This was a very helpful answer. Thank you very much for responding.

Cheers,

Colin

On 16 October 2016 at 20:23, Milan Bouchet-Valat <nalimi...@club.fr> wrote:

> Le samedi 15 octobre 2016 à 20:36 -0700, colintbow...@gmail.com a
> écrit :
> > Hi all,
> >
> > Twice now I've thought I had overloaded the appropriate functions for
> > a new type, only to observe apparent inconsistencies in the way the
> > new type behaves. Of course, there were no inconsistencies. Instead,
> > the observed behaviour stemmed from overloading a function that is
> > not at the bottom of the function chain. The two examples where I
> > stuffed up were:
> >
> > 1) overloading Base.< instead of overloading Base.isless, and
> In this case, the help is quite explicit:
> help?> <
> search: < <= << <: .< .<= .<<
>
>   <(x, y)
>
>   Less-than comparison operator. New numeric types should implement this
>   function for two arguments of the new type. Because of the behavior of
>   floating-point NaN values, < implements a partial order. Types with a
>   canonical partial order should implement <, and types with a canonical
> total
>   order should implement isless.
>
> > 2) overloading Base.string(x) instead of overloading Base.show(io,
> > x).

Extracted records:
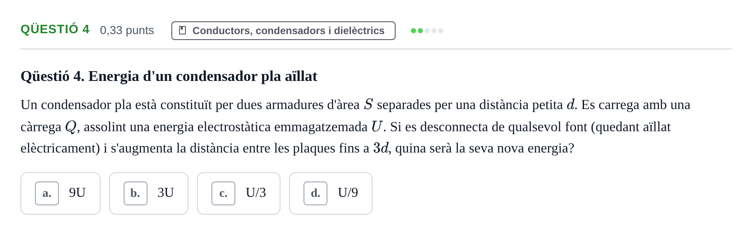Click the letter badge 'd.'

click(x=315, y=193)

--

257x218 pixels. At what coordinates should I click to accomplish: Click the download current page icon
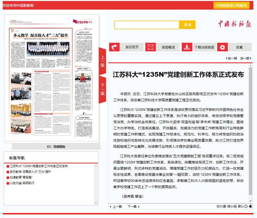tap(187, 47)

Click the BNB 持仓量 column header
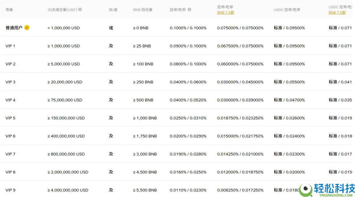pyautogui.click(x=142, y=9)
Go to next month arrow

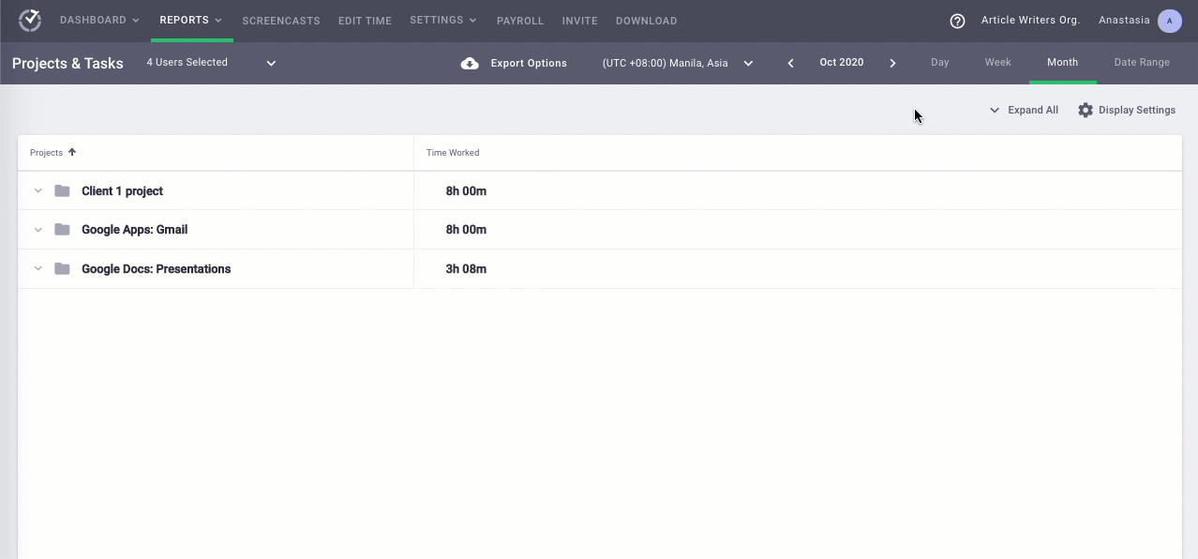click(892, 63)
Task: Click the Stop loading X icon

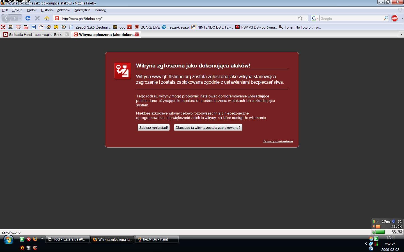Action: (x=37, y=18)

What you need to do:
#1 According to the email exchange, what caused the apparent inconsistencies in how the new type behaved? Answer in one to three sentences.
#2 Answer the following from the email exchange:
(a) On what date and at what time did Milan Bouchet-Valat write the reply?
(b) Which type of order does < implement because of the behavior of floating-point NaN values?
(c) Which function should be overloaded in place of Base.string(x)?

Task-by-task outputs:
#1 There were no real inconsistencies. The behavior came from overloading a function that is not at the bottom of the function chain, such as overloading Base.< instead of Base.isless, or Base.string(x) instead of Base.show(io, x).

#2
(a) 16 October 2016 at 20:23
(b) A partial order
(c) Base.show(io, x)